Does Java Garbage Collect always has to "Stop-the-World"?

java algorithm garbage-collection

14,427

Solution 1

Key reason why compaction leads to STW pause is as follows, JVM needs to move object and update references to it. now if you move object before updating the references and application that is running access it from old reference than there is trouble. if you update reference first and than try to move object the updated reference is wrong till object is moved and any access while object has not moved will cause issue.

For both CMS and Parallel collecter the young generation collection algorithm is similar and it is stop the world ie application is stopped when collection is happening Stuff JVM is doing is, marking all objects reachable from root set, moving the objects from Eden to survivor space and moving objects that have survived collections beyond tenuring threshold to the old generation. Of course JVM has to update all the references to the objects that have moved.

For old generation parallel collector is doing all marking, compaction and reference updates in a single stop the world(STW) phase, this leads to pauses in seconds for heaps in GBs. This was painful for the applications that have strict response time requirements. Till date Paralle collector is still the best collectors(among Oracle Java) for throughput or batch processing. In fact we have seen for same scenario even if time spent in pauses is more in parallel collector than CMS still we get a higher throughput, this I think has to do with better spatial locality due to compaction.
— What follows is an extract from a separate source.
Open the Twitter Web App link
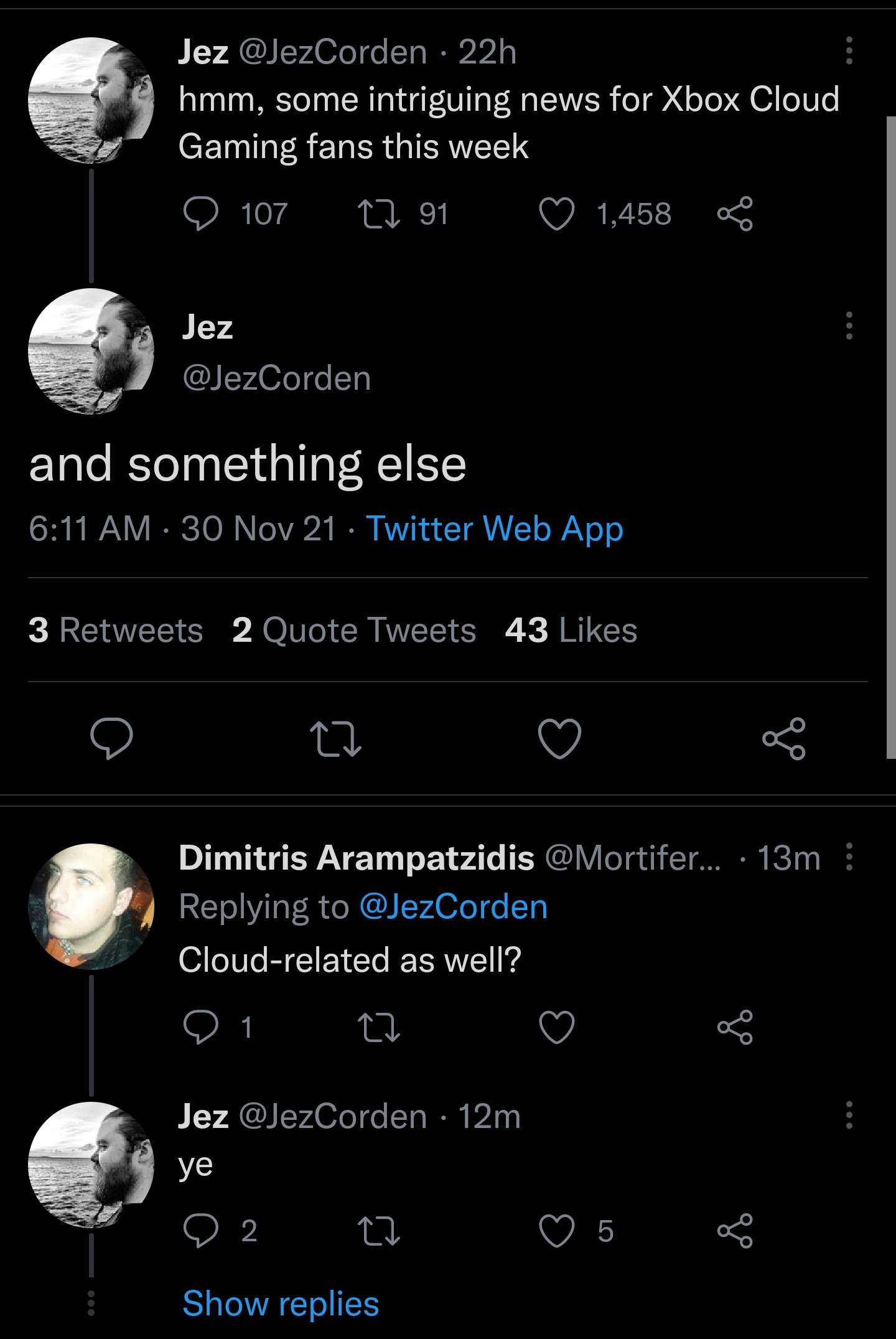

CMS solved the problem of high pauses in major collection by doing the Marking concurrently. There are 2 STW parts, Initial marking (getting the references from root set) and Remark Pause (a small STW pause at the end of marking to deal with changes in the object graph while marking and application was working concurrently). Both these pauses are in range of 100 -200 milliseconds for few GB of heap sizes and reasonable number of application threads(remember more active threads more roots)

G1GC is planned to be a replacement of CMS and accept goals for pauses. takes care of fragmentation by incrementally compacting the heap.Though the work is incremental so you can get smaller pauses but that may come at the cost of more frequent pauses

None of the above can compact heap(CMS does not compact at all) while application is running. AZUL GPGC garbage collection can even compact without stopping the application and also handle reference update. So if you want to go deep into how GCs work it will be worth reading the algorithm for GPGC. AZUL markets it as a pause-less collector.

Solution 2

All freely available GCs in openjdk have some stop the world events. And not just the GCs, other things such as deoptimizations can trigger safepoints too.

But not all pauses are equal. CMS and G1 do not need to scale their pause times with the live data set in the old generation because they only scan a subset of the objects during the pauses and do a major fraction of their work concurrently, unlike the Serial and Throughput collectors.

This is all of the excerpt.